As part of a $250 million study, another group of U.S. scientists will use CRISPR to treat lung cancer. Funded by Sean Parker’s new cancer institute, this study will take place at the University of Pennsylvania. It has been approved by the NIH (National Institute of Health) and is awaiting FDA approval.
We expect to see a wave of emerging startups focused on bioengineering as pioneering labs break through the initial regulatory hurdles.
WHAT’S NEXT: SMARTER SERVICES
Beyond the science of personalized genetic testing, pharmaceutical development, and, bioengineering, companies that provide or facilitate efficient, on-demand health and wellness services are beginning to gain broad traction.
One Medical, for example, has created a 21st-century doctor’s office focused on patient convenience and on-demand services. Customers pay a yearly fee on top of their normal insurance copays to get perks from the provider direct digital access to doctors, online scheduling and prescription renewals, same day appointments, and treatment recommendations for common medical issues through a mobile app.
To date, the company has raised $182 million from a syndicate of investors, including Benchmark, Google Ventures, and JPMorgan.
Companies like Clover Health are changing the paradigm by using data and mobile technology to reduce costs, improve outcomes, and deliver a superior customer experience. Backed by Sequoia and First Round Capital, Clover’s initial goal is upend the Medicare health insurance market, which is dominated by sprawling incumbents like UnitedHealth and Cigna, which have a combined market value over $150 billion.

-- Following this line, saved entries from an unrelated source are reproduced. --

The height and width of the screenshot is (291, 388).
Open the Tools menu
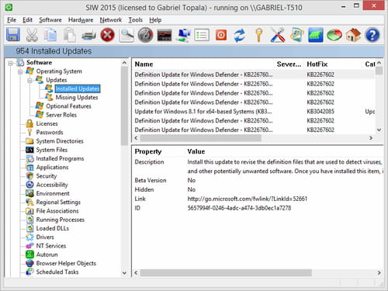pos(136,20)
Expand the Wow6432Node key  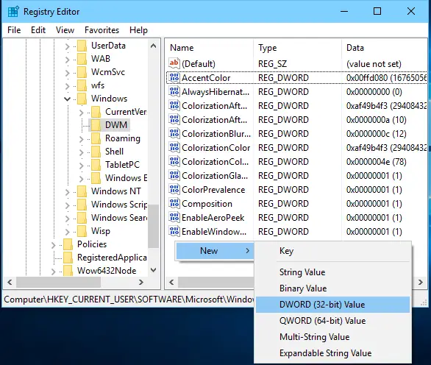(x=54, y=271)
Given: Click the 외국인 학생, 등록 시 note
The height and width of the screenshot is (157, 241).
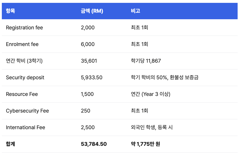Looking at the screenshot, I should point(152,127).
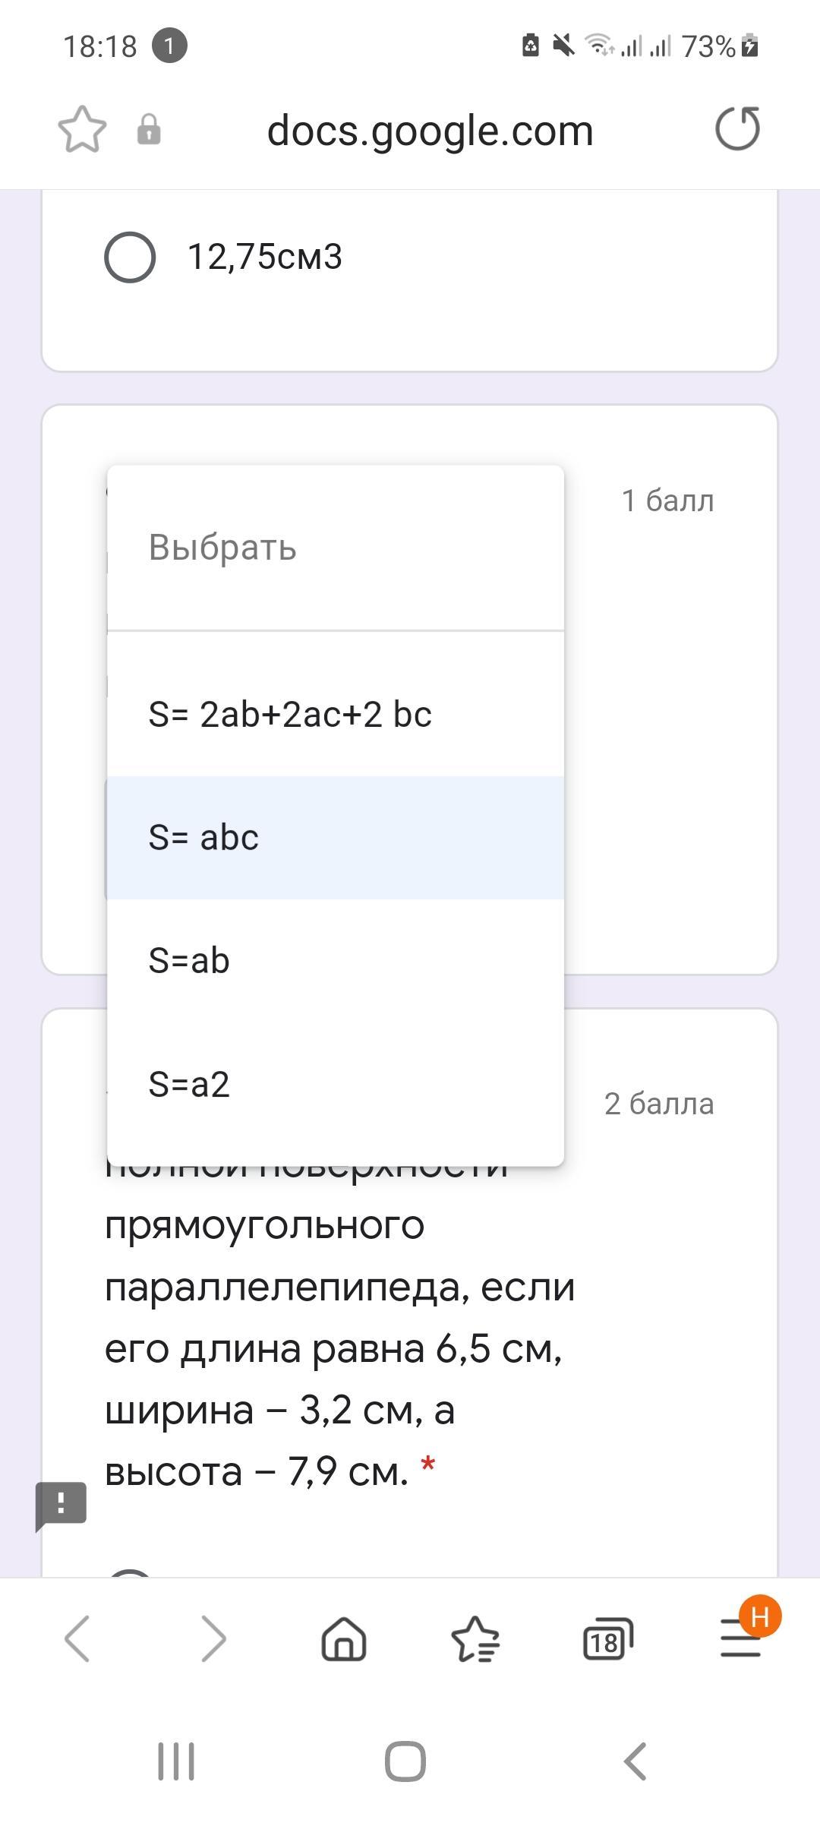Tap the Android system back button
The width and height of the screenshot is (820, 1823).
(x=635, y=1761)
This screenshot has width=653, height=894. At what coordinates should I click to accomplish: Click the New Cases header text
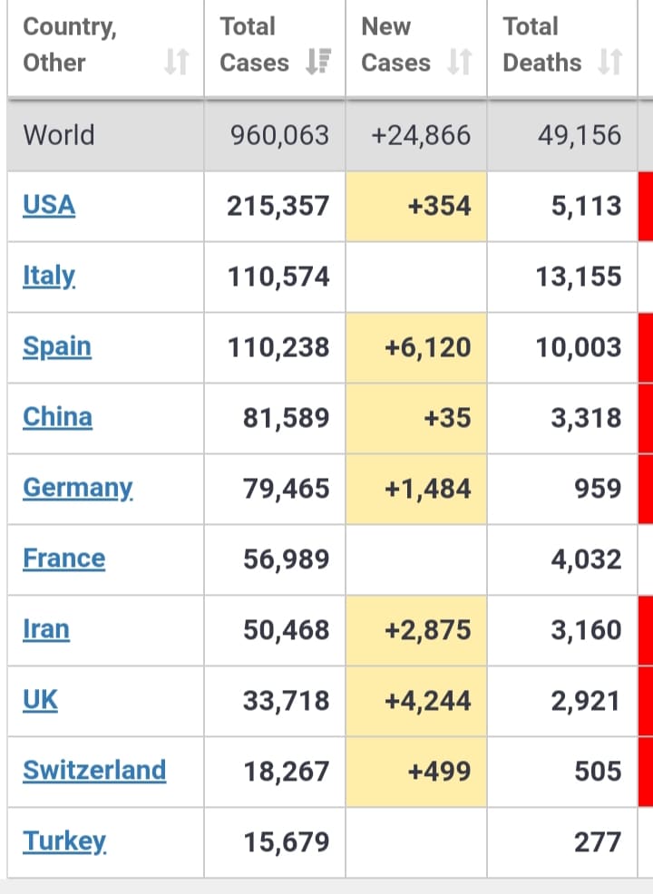pyautogui.click(x=395, y=44)
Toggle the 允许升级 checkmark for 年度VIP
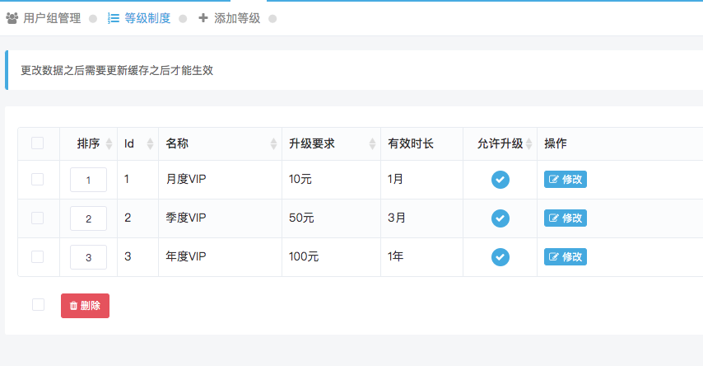 click(x=500, y=257)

To do this, Clover collects a range of patient data like lab test results, radiology results, and routine checkup absenteeism to get an overall profile of a person’s health and risk profile. It then uses software models to automatically identify issues — like patients not regularly taking a prescription — and intervenes early with nurse practitioners and social workers that are equipped for home visits.
As Clover co-founder Kris Gale observed in a recent interview with TechCrunch, “If we know something is on a 30-day refill and we haven’t seen a claim in 35 days, we know they aren’t taking it regularly. We can reach out and intervene. This is info that’s available to us because we’re the payer… The doctor doesn’t know if they’re getting that filled unless they’re asking them regularly. That’s part of the data advantage.”
The net result is lower costs for both Clover and its customers, not to mention better health outcomes. In 2015, for example, seniors using Clover Health had 50% fewer hospital admissions and 34% fewer hospital readmissions than the average group of Medicare patients in the New Jersey areas it serves.
Looking forward, as personalized genetic mapping, pharmaceuticals, and bioengineering applications are increasingly commercialized, we see next-generation health services and insurance companies as a key catalyst to drive adoption.